TL;DR: DBR leverages monocular depth during training to inject a differentiable geometric prior into vision based navigation policies. It shapes the learned policy to avoid collisions without requiring depth or planning at test time which significantly improves safety metrics while maintaining navigation performance.

Paper Code

DBR is built upon the CityWalker framework. While CityWalker learns robust navigation from web scale videos, it can struggle with near field obstacles and tight spaces. DBR addresses this by using monocular depth estimation (e.g., Depth Anything V2) to add a differentiable barrier loss that penalizes waypoint predictions violating a safety margin.


Key Features

  • Train Time Only Depth: DBR uses depth maps only during training to shape the policy. At inference, the model remains RGB only, maintaining computational efficiency.
  • Polar Clearance Representation: Converts 2D depth maps into a 1D vector of yaw indexed clearances, aligning the safety signal with the robot's action space.
  • Differentiable Barrier Loss: Uses a softplus based barrier function to enforce binary safety constraints (safe vs. unsafe) without over penalizing safe actions.
  • Model Agnostic: DBR can be integrated into any waypoint based navigation architecture.

Quantitative Results

DBR demonstrates significant safety improvements on the CityWalk dataset:

Model DVR $\downarrow$ MDM $\uparrow$ Arr. Acc. $\uparrow$ AOE $\downarrow$
Baseline 13.0% 1.85m 80.7% 8.3°
+DBR 11.0% 2.28m 80.5% 8.5°
  • 15% reduction in Depth Violation Rate (DVR).
  • 23% increase in Min-Depth Margin (MDM).
  • Negligible impact on navigation accuracy.

Getting Started

Installation

The project is tested with Python 3.11, PyTorch 2.5.0, and CUDA 12.1.

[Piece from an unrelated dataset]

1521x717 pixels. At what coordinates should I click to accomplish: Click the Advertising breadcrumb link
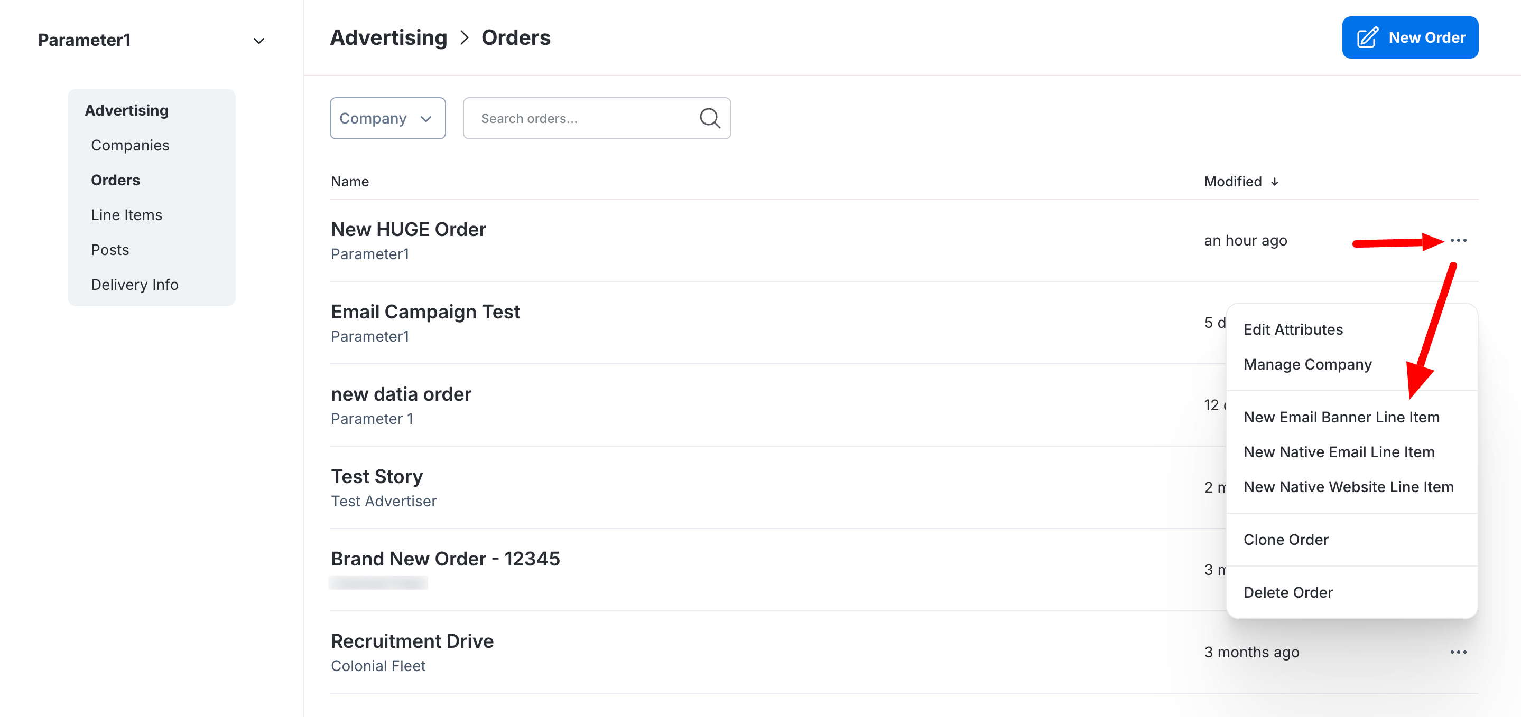pos(388,38)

conda env create -f environment.yml
conda activate citywalker

Training with DBR

To train a model with Depth Barrier Regularization:

python train.py --config config/frodobots_dbr.yaml

Key hyperparameters in the config:

  • dbr.tau: Safety margin (default: 0.5m)
  • dbr.lambda_bar: Barrier loss weight (default: 1.0)
  • dbr.kappa: Soft-min temperature (default: 20.0)

Evaluation

Evaluate the model using safety metrics (DVR, MDM) alongside standard navigation metrics:

python test.py --config config/frodobots_dbr.yaml --checkpoint <path_to_checkpoint>

Acknowledgements

We thank the CityWalker team for the base framework and datasets. This work builds upon the foundational research in end-to-end vision based navigation and monocular depth estimation.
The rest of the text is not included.